◆ Problem details ◆
In the listing that follows, determine how many lines include the word "will". Respond with that number alone.

◆ Dataset content ◆
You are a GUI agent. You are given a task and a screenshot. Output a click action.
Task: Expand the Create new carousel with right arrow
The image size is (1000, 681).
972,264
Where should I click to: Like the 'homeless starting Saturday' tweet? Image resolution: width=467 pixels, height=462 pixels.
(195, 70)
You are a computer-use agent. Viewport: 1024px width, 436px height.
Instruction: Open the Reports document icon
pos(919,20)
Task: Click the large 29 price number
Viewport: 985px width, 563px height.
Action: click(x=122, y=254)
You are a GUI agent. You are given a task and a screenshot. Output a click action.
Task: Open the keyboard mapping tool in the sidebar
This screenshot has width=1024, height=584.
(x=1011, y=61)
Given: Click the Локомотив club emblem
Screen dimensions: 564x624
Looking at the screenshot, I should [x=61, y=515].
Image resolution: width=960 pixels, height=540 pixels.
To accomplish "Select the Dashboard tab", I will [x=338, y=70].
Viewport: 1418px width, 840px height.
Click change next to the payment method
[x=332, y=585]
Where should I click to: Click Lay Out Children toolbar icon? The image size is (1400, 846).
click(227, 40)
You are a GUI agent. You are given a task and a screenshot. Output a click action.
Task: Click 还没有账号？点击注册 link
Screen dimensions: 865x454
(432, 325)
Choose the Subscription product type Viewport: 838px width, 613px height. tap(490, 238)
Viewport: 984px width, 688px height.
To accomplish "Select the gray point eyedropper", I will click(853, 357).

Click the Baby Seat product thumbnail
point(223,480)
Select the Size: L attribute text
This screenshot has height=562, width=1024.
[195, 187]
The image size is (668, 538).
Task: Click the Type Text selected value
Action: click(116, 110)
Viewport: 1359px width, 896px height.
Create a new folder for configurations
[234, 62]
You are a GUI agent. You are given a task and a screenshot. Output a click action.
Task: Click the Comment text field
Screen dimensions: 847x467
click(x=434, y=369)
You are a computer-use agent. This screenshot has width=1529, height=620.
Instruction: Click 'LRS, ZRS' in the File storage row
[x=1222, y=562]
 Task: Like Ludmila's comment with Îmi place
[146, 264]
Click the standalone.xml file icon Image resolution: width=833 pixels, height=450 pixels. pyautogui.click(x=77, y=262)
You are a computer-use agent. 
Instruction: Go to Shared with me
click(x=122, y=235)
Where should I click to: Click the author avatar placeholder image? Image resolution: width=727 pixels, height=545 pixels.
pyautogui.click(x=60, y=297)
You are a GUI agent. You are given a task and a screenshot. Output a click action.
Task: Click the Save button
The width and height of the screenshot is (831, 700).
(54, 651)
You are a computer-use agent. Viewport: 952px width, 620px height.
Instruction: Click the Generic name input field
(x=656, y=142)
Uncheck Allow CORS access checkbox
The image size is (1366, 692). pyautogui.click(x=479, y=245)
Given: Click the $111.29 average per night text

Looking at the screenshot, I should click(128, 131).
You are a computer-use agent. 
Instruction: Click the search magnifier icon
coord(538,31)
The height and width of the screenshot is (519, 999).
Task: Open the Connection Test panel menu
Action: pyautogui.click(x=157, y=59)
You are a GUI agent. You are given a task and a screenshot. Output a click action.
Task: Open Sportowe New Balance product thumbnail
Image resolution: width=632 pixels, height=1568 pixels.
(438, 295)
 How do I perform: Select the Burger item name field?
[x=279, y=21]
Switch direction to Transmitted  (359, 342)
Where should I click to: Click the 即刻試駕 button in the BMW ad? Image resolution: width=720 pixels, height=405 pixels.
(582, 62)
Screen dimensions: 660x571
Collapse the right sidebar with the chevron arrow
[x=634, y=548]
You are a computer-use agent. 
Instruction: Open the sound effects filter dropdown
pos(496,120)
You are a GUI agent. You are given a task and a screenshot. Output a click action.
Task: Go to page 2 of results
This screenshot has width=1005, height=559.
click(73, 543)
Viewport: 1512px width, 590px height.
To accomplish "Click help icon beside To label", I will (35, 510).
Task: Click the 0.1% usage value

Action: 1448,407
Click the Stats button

◆ Written reply ◆
3